Web And Database Synchronization?

← Back to Stories (view on slashdot.org)

Web And Database Synchronization?

Posted by Cliff on Friday November 17, 2000 @11:11PM from the keeping-it-all-together dept.

crazney asks: "I am developing a medium sized Web site with a friend, and we have stumbled across a small problem. Our hosting will consist of several Web servers load balanced, and possible two or three database servers. The extra database servers may be used for load balancing or for redundancy. My question is, what can we use to keep these up to date? We would like to ensure that all the Web servers always contain an exact same copy of the Web page, and any changes to the database affect the others. These servers may be geographically separated, so something low bandwidth would be helpful. For the Web servers, a quick and dirty way could be CVS, but I'm stumped for the database servers (which will probably be running PostgreSQL)."

11 comments

Min score:

Reason:

Sort:

More Questions... by supine · 2000-11-17 18:26 · Score: 1

How many transactions will be enacted on the database each [ minute | hour | day | week ] whose need to be posted to the other servers will be critical?

If this number is small or non existent then would it be possible to keep a log of transactions (ie. store the SQL query) and run them against the other DB servers??

--
"I can't buy want I want because it's free. Can't be what they want because I'm me." -Corduroy, Pearl Jam
1. Re:More Questions... by crazney · 2000-11-18 03:31 · Score: 1
  
  Thanks for your reply..
  The server database will probably be written to several times per minute, which are crytical.. Henc that idea probably doesnt work..
  Thanks, crazney.
  
  "Who is General Failure and why is he reading my hard disk ?"
  
  --
  stuff
erServer! by nconway · 2000-11-17 21:47 · Score: 3

There's a project to add replication to PostgreSQL. From what I've heard, a public beta should be out fairly soon. It's at www.erserver.com.
If you'd rather do it the 'old fashioned' way, what is the query load like? If the data is mostly static, you could send all the writes to 1 database and use all the DBs for reads. Every 2 or so hours, update the read-only databases. Something like rsync would be very good for that.

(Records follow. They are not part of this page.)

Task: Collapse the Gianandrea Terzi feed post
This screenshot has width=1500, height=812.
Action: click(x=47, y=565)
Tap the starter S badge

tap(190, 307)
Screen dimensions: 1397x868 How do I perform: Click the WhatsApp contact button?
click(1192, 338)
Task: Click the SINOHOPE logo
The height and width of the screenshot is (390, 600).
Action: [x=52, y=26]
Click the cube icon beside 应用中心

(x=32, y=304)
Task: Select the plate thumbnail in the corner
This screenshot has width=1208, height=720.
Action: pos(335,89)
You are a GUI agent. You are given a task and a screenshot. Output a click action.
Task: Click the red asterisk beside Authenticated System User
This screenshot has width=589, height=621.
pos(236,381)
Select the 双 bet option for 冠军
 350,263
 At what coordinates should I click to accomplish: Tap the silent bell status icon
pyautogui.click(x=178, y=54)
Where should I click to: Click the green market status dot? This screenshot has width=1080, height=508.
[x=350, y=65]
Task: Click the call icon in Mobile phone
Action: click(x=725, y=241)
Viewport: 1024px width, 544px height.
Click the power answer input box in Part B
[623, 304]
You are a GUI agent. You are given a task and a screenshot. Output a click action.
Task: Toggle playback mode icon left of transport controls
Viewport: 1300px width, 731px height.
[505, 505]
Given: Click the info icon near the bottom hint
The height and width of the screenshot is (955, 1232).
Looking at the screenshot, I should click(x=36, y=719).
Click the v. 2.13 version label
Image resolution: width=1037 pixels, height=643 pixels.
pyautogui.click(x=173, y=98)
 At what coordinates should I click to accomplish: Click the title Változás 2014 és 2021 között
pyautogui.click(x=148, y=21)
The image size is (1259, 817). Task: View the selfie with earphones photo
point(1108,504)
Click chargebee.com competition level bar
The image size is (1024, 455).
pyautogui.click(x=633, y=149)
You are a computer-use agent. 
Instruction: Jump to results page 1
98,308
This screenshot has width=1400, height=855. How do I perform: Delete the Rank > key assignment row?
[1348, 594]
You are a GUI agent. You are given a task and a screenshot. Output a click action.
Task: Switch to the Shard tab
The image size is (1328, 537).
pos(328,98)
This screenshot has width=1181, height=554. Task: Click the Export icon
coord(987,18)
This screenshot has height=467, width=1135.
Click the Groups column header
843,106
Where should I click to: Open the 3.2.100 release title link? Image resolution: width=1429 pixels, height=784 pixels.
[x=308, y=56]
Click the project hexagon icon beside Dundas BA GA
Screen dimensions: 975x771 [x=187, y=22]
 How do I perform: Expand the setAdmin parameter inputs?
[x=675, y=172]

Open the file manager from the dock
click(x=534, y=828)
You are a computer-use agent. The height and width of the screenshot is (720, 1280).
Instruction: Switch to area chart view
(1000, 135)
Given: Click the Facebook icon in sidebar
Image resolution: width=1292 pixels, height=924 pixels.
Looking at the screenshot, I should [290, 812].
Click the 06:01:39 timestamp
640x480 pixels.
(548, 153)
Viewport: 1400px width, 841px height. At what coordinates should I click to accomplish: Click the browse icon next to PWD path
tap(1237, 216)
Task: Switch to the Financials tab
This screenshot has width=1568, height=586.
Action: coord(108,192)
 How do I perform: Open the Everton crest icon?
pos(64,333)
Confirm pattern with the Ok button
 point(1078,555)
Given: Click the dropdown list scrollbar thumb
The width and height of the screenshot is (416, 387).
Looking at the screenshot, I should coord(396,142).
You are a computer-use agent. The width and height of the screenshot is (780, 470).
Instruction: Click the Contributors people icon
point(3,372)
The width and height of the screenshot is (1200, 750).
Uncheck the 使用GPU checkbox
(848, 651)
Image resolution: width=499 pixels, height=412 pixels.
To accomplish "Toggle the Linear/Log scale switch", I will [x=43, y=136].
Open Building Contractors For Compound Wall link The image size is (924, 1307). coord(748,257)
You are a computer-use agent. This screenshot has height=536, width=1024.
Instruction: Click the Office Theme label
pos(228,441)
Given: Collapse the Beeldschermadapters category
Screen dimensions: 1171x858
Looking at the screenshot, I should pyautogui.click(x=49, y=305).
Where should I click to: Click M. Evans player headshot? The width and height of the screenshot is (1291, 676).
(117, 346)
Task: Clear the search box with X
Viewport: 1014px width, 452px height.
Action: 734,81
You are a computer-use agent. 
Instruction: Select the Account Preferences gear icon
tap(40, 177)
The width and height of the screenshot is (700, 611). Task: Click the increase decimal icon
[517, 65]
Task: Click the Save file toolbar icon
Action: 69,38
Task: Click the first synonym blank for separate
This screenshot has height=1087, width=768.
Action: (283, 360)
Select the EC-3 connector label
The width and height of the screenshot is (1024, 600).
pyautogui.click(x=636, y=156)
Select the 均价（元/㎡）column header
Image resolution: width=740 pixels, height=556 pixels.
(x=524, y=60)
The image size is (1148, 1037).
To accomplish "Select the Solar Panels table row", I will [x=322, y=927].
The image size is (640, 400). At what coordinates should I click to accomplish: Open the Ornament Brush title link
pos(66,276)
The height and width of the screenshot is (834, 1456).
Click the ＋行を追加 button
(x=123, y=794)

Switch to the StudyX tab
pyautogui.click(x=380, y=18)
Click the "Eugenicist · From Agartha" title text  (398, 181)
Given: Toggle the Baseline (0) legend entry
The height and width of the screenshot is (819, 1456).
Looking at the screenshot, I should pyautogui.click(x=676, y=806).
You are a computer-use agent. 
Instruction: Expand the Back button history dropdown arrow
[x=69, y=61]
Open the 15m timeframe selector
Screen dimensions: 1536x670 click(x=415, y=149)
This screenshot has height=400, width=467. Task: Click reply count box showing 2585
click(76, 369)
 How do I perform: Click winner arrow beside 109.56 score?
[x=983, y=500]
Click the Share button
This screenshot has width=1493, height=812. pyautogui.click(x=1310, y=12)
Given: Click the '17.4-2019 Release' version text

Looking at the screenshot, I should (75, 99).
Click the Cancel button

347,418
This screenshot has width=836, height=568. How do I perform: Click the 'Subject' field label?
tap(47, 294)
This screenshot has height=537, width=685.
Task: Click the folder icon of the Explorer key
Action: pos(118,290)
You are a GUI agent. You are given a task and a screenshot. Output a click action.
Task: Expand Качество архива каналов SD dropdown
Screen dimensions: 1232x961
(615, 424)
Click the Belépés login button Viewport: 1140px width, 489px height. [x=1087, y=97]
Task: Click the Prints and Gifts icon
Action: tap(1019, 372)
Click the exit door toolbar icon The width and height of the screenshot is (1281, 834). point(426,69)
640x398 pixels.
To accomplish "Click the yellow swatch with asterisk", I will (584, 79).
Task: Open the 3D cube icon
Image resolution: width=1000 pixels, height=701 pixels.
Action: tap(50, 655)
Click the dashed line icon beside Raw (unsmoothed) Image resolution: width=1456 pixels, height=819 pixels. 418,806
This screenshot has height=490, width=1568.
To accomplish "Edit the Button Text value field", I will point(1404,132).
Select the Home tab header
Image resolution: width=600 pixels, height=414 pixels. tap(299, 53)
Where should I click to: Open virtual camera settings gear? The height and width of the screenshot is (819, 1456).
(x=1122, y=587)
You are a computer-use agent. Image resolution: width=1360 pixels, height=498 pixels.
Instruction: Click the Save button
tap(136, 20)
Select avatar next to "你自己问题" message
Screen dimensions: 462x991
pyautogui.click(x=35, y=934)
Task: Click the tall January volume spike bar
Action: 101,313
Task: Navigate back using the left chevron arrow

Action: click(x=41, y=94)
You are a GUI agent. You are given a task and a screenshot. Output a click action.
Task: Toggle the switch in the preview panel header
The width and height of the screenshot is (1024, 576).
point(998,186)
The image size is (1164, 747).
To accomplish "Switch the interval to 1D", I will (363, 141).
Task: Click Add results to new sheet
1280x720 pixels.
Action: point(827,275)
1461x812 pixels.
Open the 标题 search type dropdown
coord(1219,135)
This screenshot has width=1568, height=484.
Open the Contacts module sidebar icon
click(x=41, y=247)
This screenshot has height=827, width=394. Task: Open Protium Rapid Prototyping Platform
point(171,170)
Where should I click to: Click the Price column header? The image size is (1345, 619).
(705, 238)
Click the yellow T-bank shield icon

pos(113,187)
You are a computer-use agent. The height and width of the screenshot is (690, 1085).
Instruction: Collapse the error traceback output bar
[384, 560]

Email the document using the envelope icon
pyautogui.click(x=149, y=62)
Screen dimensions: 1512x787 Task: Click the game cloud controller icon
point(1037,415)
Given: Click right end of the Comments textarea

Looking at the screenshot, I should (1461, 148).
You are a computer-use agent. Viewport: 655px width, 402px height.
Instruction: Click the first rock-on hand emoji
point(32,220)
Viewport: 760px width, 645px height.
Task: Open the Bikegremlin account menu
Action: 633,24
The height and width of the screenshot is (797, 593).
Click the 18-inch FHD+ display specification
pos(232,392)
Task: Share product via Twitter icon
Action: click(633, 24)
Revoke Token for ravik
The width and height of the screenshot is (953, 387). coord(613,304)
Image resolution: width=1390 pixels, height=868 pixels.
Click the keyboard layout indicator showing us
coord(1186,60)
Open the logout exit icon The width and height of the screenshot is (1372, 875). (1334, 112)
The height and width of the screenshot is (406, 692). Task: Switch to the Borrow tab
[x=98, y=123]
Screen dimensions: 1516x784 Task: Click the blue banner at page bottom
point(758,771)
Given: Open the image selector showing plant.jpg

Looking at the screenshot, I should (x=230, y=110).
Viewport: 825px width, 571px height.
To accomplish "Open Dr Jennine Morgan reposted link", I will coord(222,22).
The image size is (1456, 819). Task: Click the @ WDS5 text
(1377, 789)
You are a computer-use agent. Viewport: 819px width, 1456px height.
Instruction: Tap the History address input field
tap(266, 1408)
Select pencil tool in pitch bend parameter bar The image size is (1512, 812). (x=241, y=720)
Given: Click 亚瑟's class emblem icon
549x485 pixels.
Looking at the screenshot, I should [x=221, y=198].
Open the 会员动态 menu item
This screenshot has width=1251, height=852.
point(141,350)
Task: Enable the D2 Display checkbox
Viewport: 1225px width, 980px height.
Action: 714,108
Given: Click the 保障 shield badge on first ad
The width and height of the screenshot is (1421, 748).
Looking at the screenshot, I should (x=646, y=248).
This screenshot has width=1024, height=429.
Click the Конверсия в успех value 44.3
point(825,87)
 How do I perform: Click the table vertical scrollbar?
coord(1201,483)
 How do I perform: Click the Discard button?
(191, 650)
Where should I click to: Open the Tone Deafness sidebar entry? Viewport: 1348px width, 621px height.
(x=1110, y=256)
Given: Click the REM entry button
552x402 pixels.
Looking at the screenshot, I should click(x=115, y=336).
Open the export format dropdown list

Until erServer is released, this may be your best choice.
There's been some discussion about this on the PostgreSQL mailing lists - check the pgsql-general archives @ postgresql.org
1. Re:erServer! by wezell · 2000-11-18 20:25 · Score: 1
  
  Taking a quick look at the erserver.com site, it doesn't look like this is going to be an open sourced project. Depending on your resources and/or your politics, this might suck. In fact, I think it does. Does anyone have any information as to whether erserver is going to be totally opensourced?
2. Re:erServer! by nconway · 2000-11-18 22:47 · Score: 1
  
  Well, it's being developed by the same company that pays for the time of most of the Postgres core team. From what I understand, most of the code will be initially open sourced, but some of it (the really enterprise level stuff I guess) will need to be purchased. Once that has been out for a while, that is also going to be open sourced, and included with the main Postgres release.
  I'm happy we're getting replication at all. The companies that really need it won't mind paying for it, and the money goes into further PgSQL development. And (AFAIK) it's all going to be open source eventually.
MySQL has added replication ... by trexl · 2000-11-17 23:15 · Score: 1

And it's pretty/really easy to set up. Just a couple of changes in the configuration file. I've never done the replication of the database across anything with less bandwidth than all machines on the same local switch, but it appears to be rather reliable. Some of the slaves that I've played with have been down for days, and when they database is restarted ... they pick up replicating where it left off.
Not sure if this has anything to do with what you're doing as MySQL is an entirely different product than PostgreSQL, and you may be trying to avoid it based on its own well documented pitfalls/features/etc.
The URL for the story on setting up MySQL replication is: http://www.phpbuilder.com/co lum ns/tanoviceanu20000912.php3.
Hope it helps.
do NOT use rsync by woggo · 2000-11-18 00:35 · Score: 3

to transfer database files. Basically, a file corresponding to a database table, index, etc. does not necessarily correspond to a consistent database at any given time. The file you transfer might have uncommitted data, data from a transaction which has aborted, index entries corresponding to deleted tuples, or worse. (You might not even get all of the committed data; much of it remains in the buffer pool for some time.)
If you want cheap replication and a consistent db, your best bet (for now) is to use pg_dumpall to make periodic backups of the db, transfer them (perhaps using scp and host-based authentication), and then use psql to restore them. To see how the dump/restore process works, look at the man page for pg_dumpall. You can likely do this all from a cronjob.
If you do it with stock pg_dumpall, you will probably need to take the site down for a few minutes or else risk odd service interuptions. However, "pg_dumpall -d" will dump tuples as SQL insert statements; this will allow you to put the data in a running db. Be aware that the dump/restore process can be quite taxing (especially on a production db where you likely don't want to turn off fsync() calls for the bulk copies). I don't know the requirements of your application, but you'll likely want to strike some sort of compromise between speed and up-to-date correctness.

HTH.
~wog
1. Re:do NOT use rsync by nconway · 2000-11-18 01:27 · Score: 2
  
  I was thinking more like rsyncing pg_dump files. Considering that the vast majority of the output will be the same between synchronizations, this would be much more efficient than using scp - if you need security, you can run rsync over ssh.
  You're right, of course. rsyncing the actual database files while the DB serving is running is incredibly dumb.
2. Re:do NOT use rsync by nneul · 2000-11-19 05:37 · Score: 1
  
  Nothing wrong with using rsync on the database files, you just have to do them at the right time.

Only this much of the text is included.